Empirical Validation:

• We validated each component through ablations (Fig. 5(a) in our paper), which show that removing any single objective leads to a drop in performance.
• To further illustrate the role of each component, we added additional analytical experiments. While figures cannot be included in this rebuttal, we report three key metrics aligned with our distillation objectives: (1) Correlation between RGB features and depth (↑ 257%) — indicates how well the student captures 3D spatial structure., (2) Temporal difference (↑ 57.6%) — reflects the ability to capture dynamic information over time, and (3) Action std (↓ 19.1%) — measures policy stability.

We believe that theoretical support also boosts the explanation, which is an interesting future direction but is not currently our focus.

[1] Lin J et al. TSM. ICCV, 2019

[2] Pan J et al. ST-Adapter. NeurIPS, 2022

[3] Wang M et al. A multimodal, multi-task adapting framework for video action recognition. AAAI, 2024

[4] Jin Y et al. Multi-level logit distillation. CVPR, 2023

[5] Li M et al. Correlation-decoupled knowledge distillation for multimodal sentiment analysis with incomplete modalities. CVPR, 2024

Although the results are consistent across tasks, the absolute performance gains are often modest. For instance, on Meta-World, MonoLift achieves 87.8% vs 83.2% for the best 3D baseline-a meaningful but not transformative improvement. The gains over RGB-only methods are more substantial but vary significantly across tasks, suggesting limited robustness.

We thank the reviewer for raising this point. Performance gains vary depending on task difficulty, with greater improvements observed on harder tasks.

Using Meta-World as an example, we grouped tasks into three difficulty levels and observed the following patterns:

• Easy tasks generally involve only coarse spatial reasoning and already perform well with RGB input, leaving little room for improvement.
• Medium tasks show consistent and stable improvements with MonoLift.
• Hard tasks benefit the most: they demand precise control and stronger spatial understanding. MonoLift outperforms the best 3D baseline by up to +16.1% in this category.

Notably, the strongest 3D baseline uses depth at inference, while MonoLift relies only on RGB—yet still outperforms it, especially on harder tasks, demonstrating both efficiency and effectiveness.

In addition, we evaluated the robustness of our method across different tasks by comparing the task-wise standard deviation of MonoLift with that of the best-performing 3D baseline:

• Meta-World: MonoLift: 14.4% vs. 3D Baseline: 25.7%
• Libero-90: MonoLift: 9.7% vs. 3D Baseline: 12.9%

In both benchmarks, MonoLift exhibits lower standard deviations across tasks, demonstrating greater robustness. We appreciate the opportunity to clarify this point and will incorporate this explanation in the final version of the paper.

• _Extracted entries_:
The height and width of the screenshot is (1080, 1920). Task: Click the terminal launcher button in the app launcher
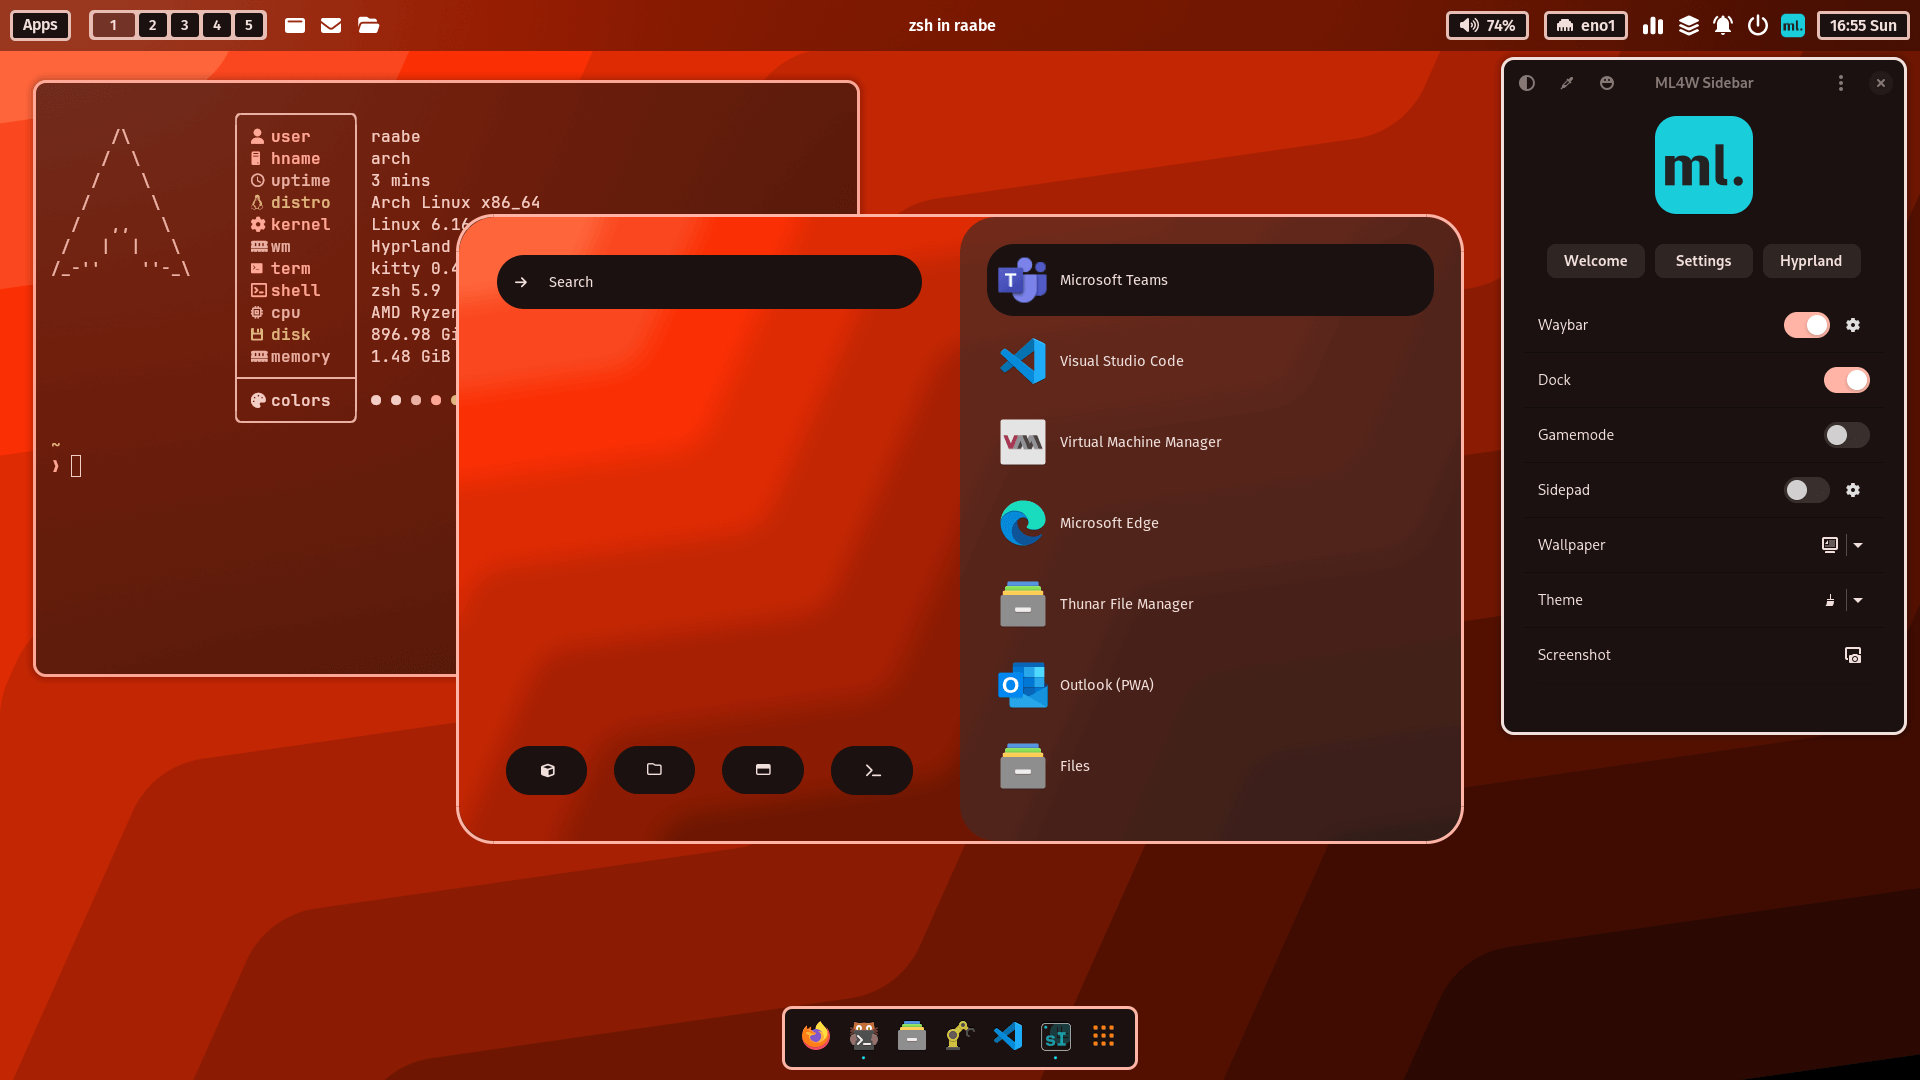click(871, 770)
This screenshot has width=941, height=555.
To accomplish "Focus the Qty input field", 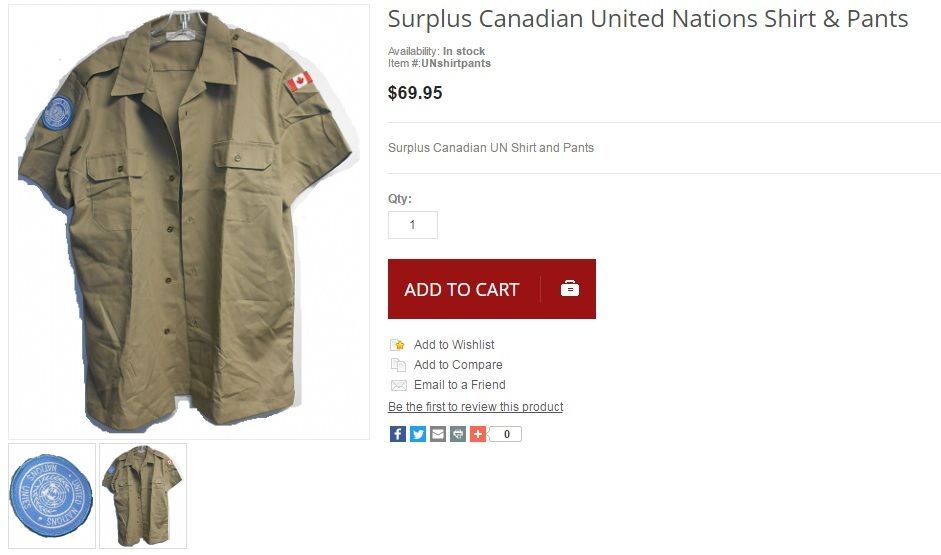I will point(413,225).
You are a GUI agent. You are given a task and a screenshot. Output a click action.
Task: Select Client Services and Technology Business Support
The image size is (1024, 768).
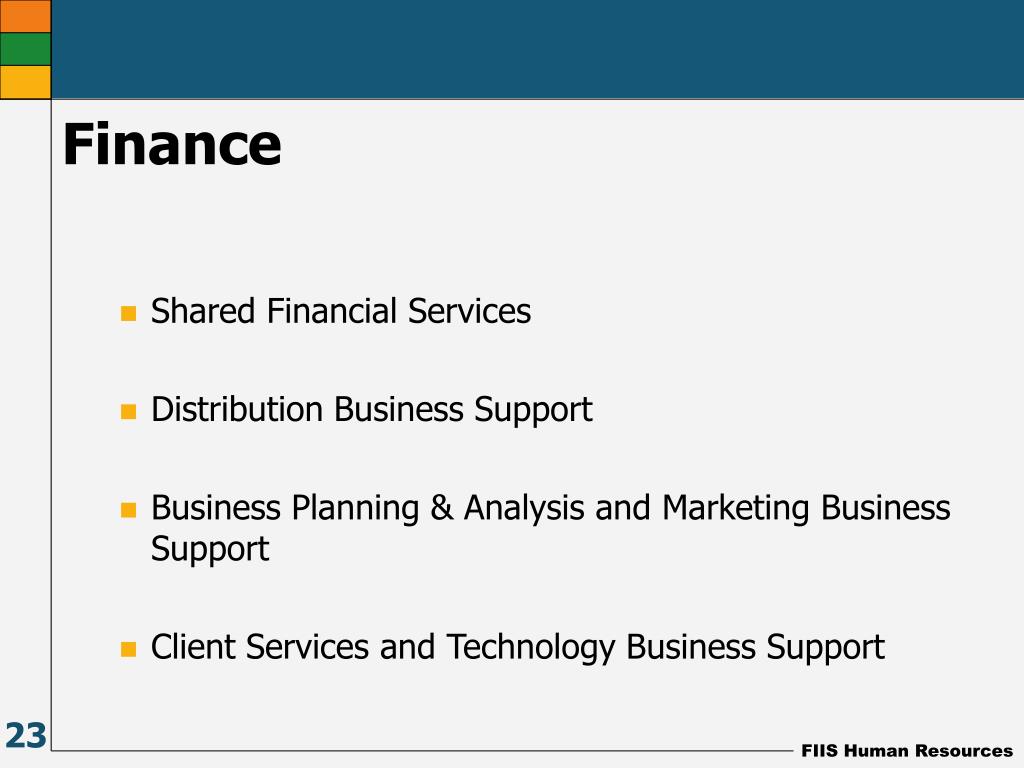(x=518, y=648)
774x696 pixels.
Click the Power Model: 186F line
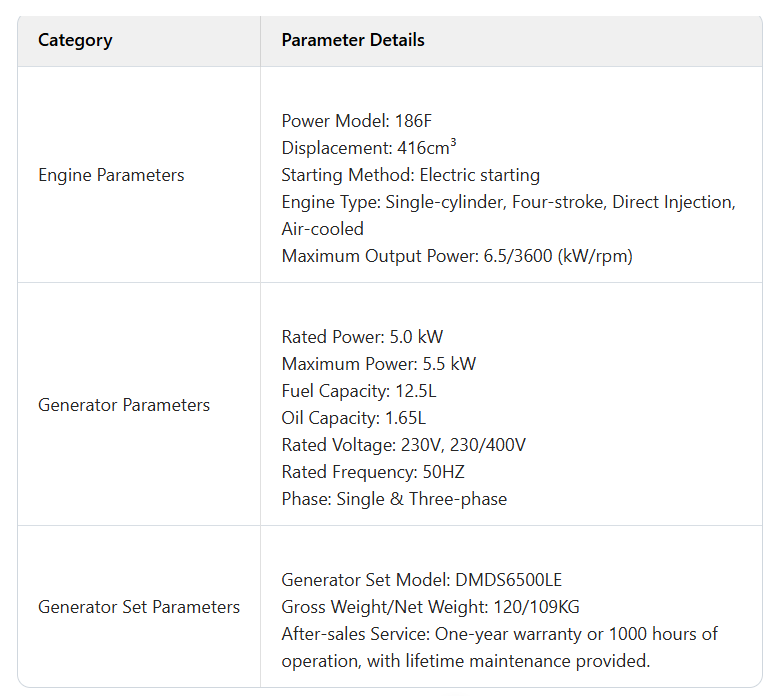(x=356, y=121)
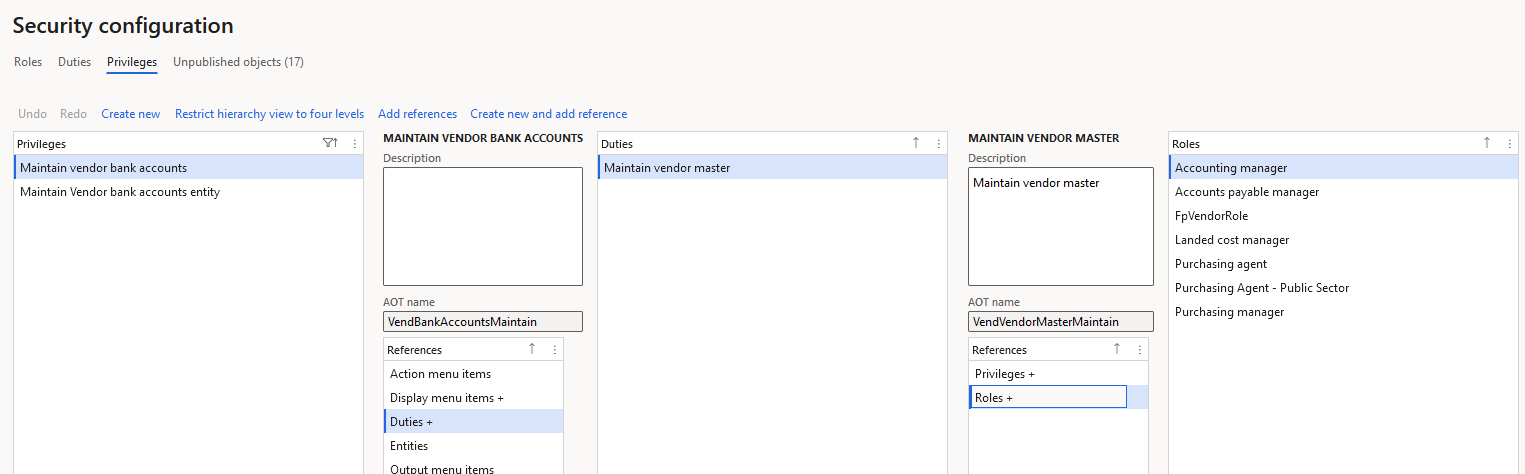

• _Stated goal_:
Retype the MonoLift rebuttal text above, word for word, from "In both benchmarks, MonoLift" to "of the paper.".

• _Correct result_:
In both benchmarks, MonoLift exhibits lower standard deviations across tasks, demonstrating greater robustness. We appreciate the opportunity to clarify this point and will incorporate this explanation in the final version of the paper.